Senat und Bundesregierung, später auch die Westmädite, erheben schärfsten Protest gegen diese Willkürmaßnahmen, die als klare Verletzungen des Viermächtestatus gebrandmarkt werden. Auf einer von mehreren 100.000 Berlinern spontan besuchten Protestkundgebung vor dem Rathaus Schöneberg am 17.8. spricht Willy Brandt zu den Berlinern: "Die Sowjetunion hat ihrem Kettenhund Ulbricht ein Stück Leine gelassen, das Ergebnis eines schreienden Unrechts kann kein papierner Protest sein." Präsident Kennedy schickt seinen Vertreter, Vizepräsident Johnson, nach Berlin und verstärkt die amerikanischen Streitkräfte in Berlin durch eine 1500 Mann starke Kampfgruppe. Begeisterter Jubel der Berliner, die in dichten Reihen die Straßen säumen, begrüßt Johnson und die amerikanischen Soldaten. Bundeskanzler Adenauer und Bundespräsident Lübke informieren sich wenige Tage später an Ort und Stelle und sprechen zu den Berlinern. Die Konferenz der blockfreien Staaten in Belgrad und die neuen Atombombenversuche der Sowjetunion, die verwirrende Zahl von Noten, Briefen und Reden haben bisher keine Beruhigung der Lage gebracht. Kennedy schickt Clay wieder als Sonderbotschafter nach Berlin. Alles deutet auf neue Berlin-Verhandlungen der Großmächte hin. Was wird die Zukunft bringen? [...]
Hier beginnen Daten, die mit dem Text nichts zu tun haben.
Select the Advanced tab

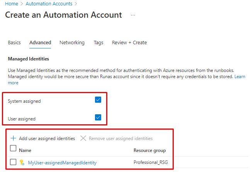pos(40,43)
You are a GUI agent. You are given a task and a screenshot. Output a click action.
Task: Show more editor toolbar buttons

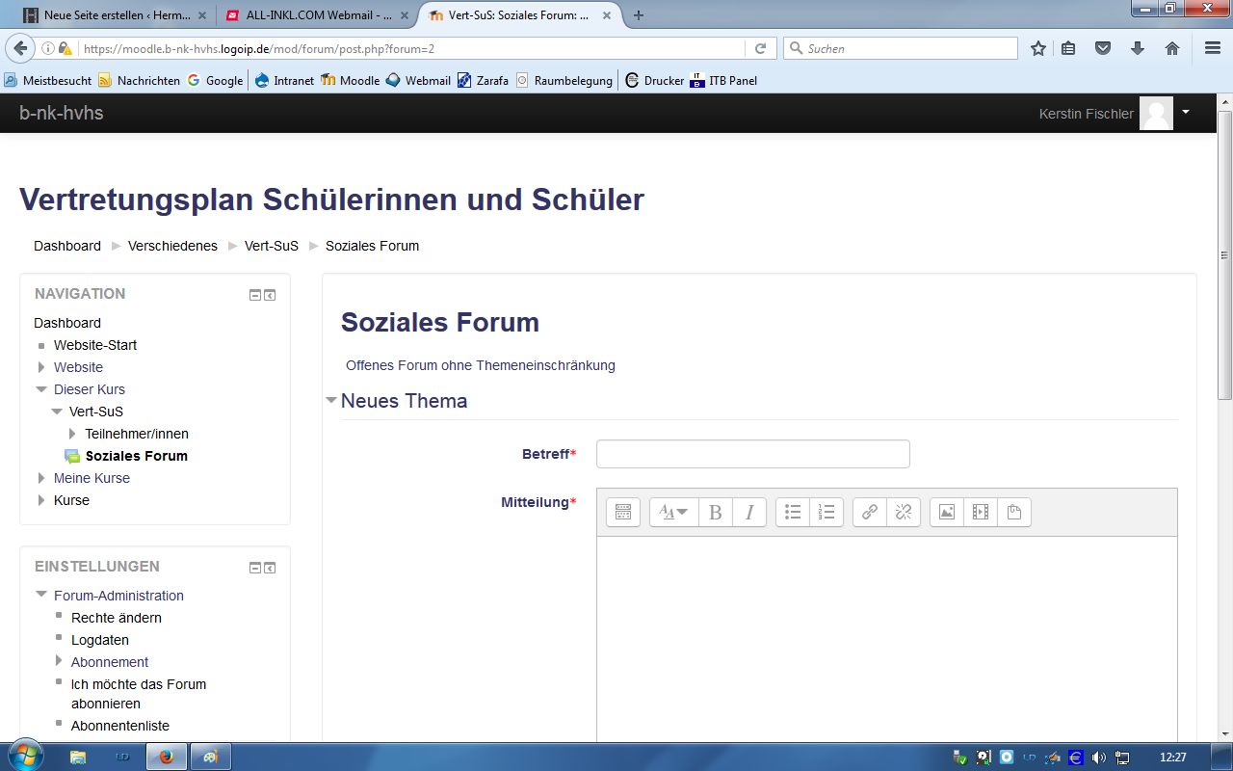click(x=623, y=513)
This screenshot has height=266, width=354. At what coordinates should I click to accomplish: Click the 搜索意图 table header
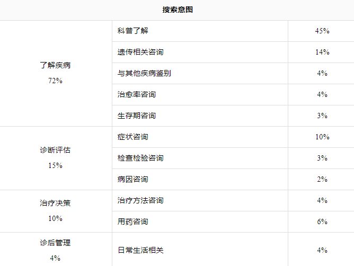point(178,10)

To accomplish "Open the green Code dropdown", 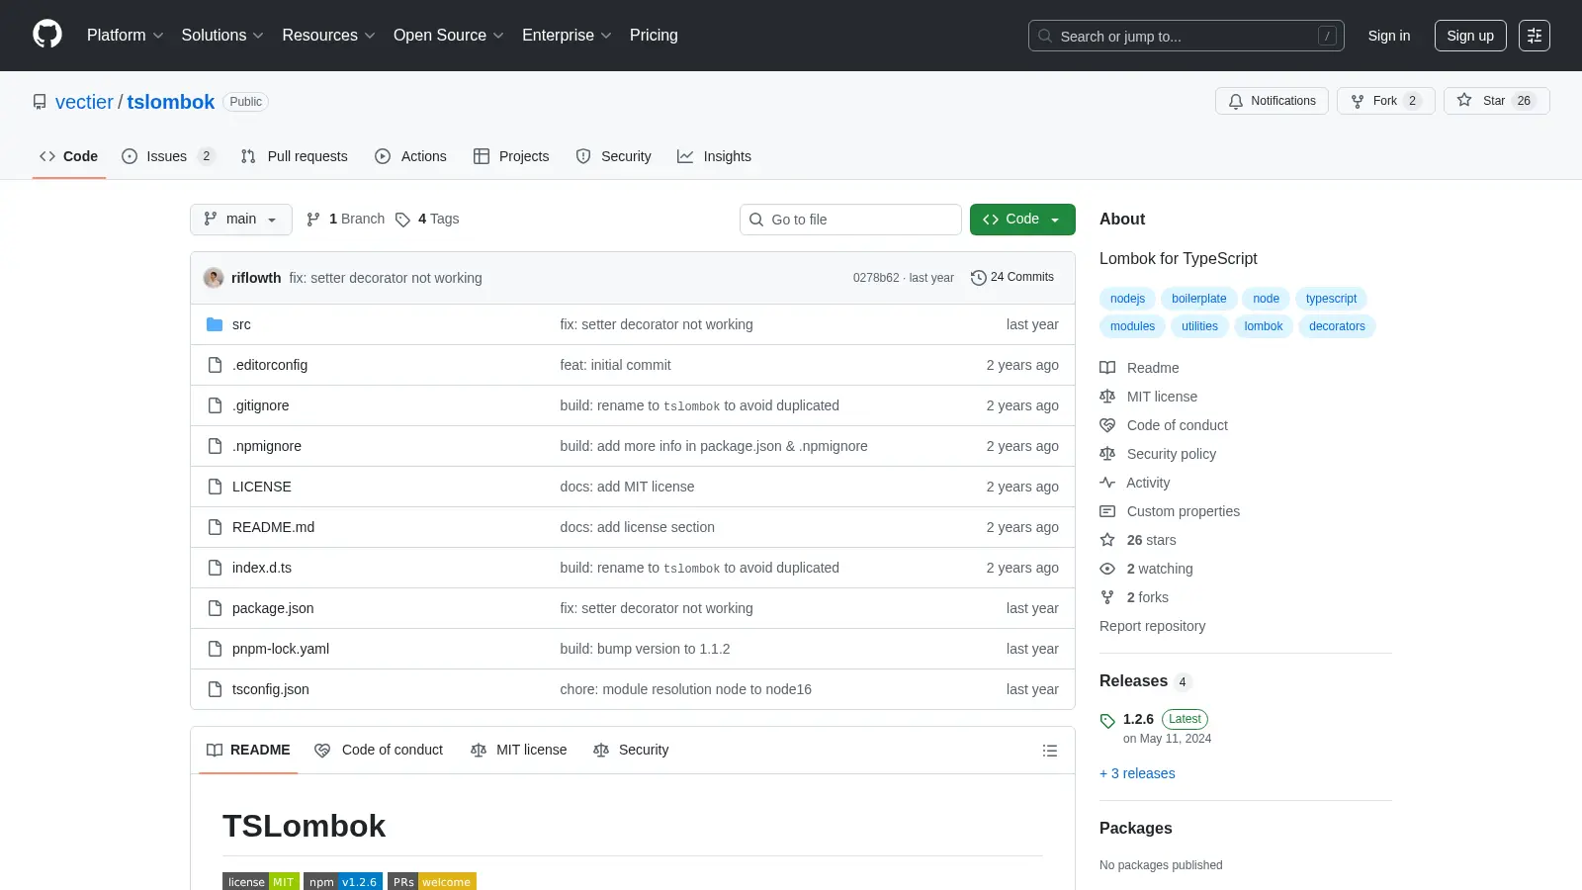I will tap(1022, 220).
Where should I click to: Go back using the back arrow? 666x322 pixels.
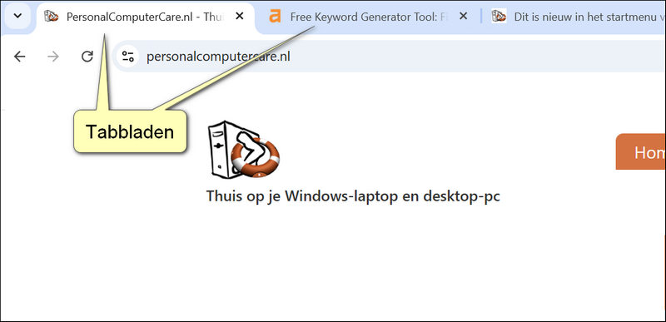tap(19, 57)
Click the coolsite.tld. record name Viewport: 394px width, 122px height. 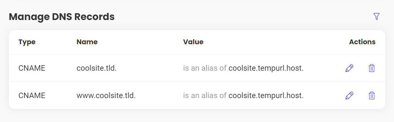tap(96, 68)
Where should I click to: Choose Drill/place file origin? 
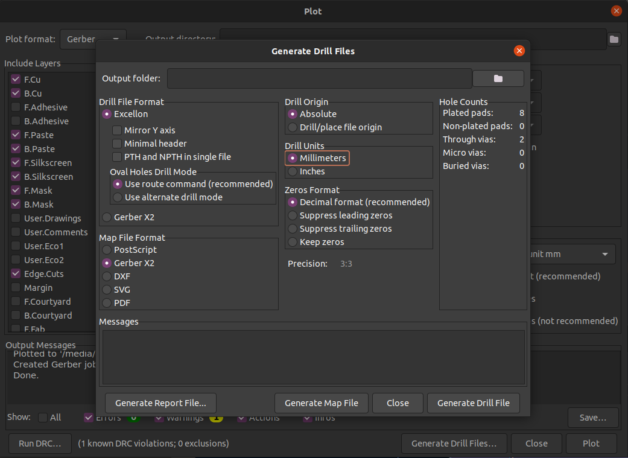(293, 127)
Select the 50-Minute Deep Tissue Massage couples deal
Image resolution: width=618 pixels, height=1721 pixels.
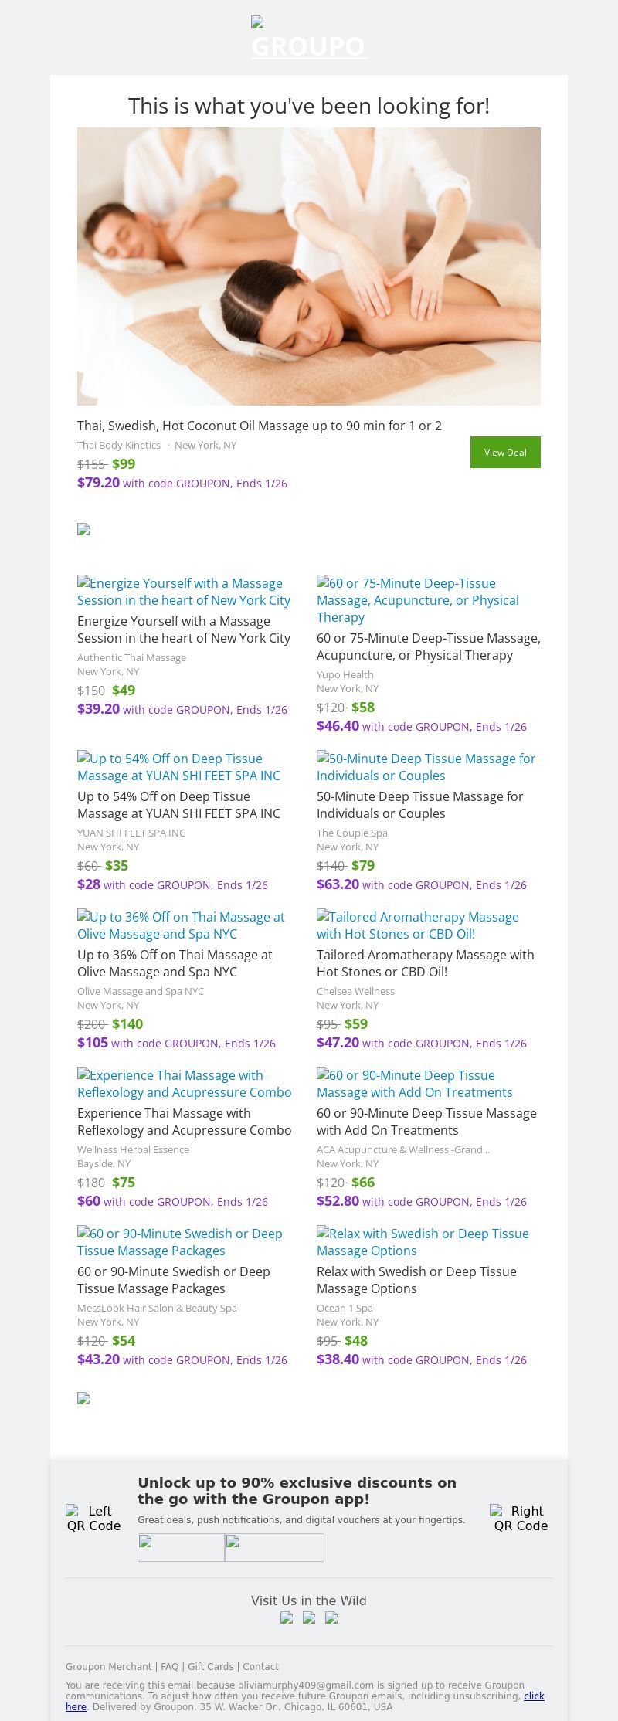419,805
6. Berlin zwischen Ost und West



Das Tor zur Freiheit für die bedrängten Menschen Mitteldeutschlands wurde am 13. August brutal zugeschlagen. Über 1,5 Millionen Menschen, d. h. die Bevölkerung von Frankfurt, Mannheim und Nürnberg zusammen, haben sich seit 1949 in West-Berlin als Flüchtlinge gemeldet. Auf Grund des Bundesnotaufnahmegesetzes wmrden sie auf die einzelnen Bundesländer verteilt. In Berlin blieben nur 6,5 %, zuletzt 8 %. Darüber hinaus war West-Berlin eine "Stätte der Begegnung". Hier konnte die Bevölkerung Mitteldeutschlands ihren Hunger nach Büchern, Theatern und Filmen befriedigen und Tagungen, Ausstellungen und Messen besuchen. West-Berlin war das "Schaufenster der freien Welt". Solange der Verkehr zwischen den Sektoren ungehindert lief, kamen täglich mehr als 100.000 Menschen in den freien Teil dieser Stadt. Schließlich war hier der Treffpunkt mit Angehörigen und Freunden, denen der Besuch West-Deutschlands verwehrt war. Auch die Möglichkeit, wenn auch mit dem ungünstigen Kurse 1 Westmark = 4 Ostmark, viele der im Osten nicht erhältlichen Waren einzukaufen, darf nicht unterschätzt werden. Alles dies gehört heute der Vergangenheit an. Es erhebt sich die Frage: "Hat Berlin auch heute noch eine besondere Aufgabe zwischen Ost und West?" Die Antwort ist: "Ja." Abgesehen von den Rundfunk- und Fernsehsendungen, die trotz aller Verbote, Antennendemontagen und Störsender hinüberdringen, auch abgesehen von den sehr beschränkten Fluchtmöglichkeiten, bedeutet die Existenz einer mächtigen, vom Kommunismus nicht beherrschten, freien Stadt inmitten der sowjetischen Zone für alle Menschen hinter dem "Eisernen Vorhang" das Symbol westlicher Stärke und die Hoffnung auf eine Wiedervereinigung in Freiheit.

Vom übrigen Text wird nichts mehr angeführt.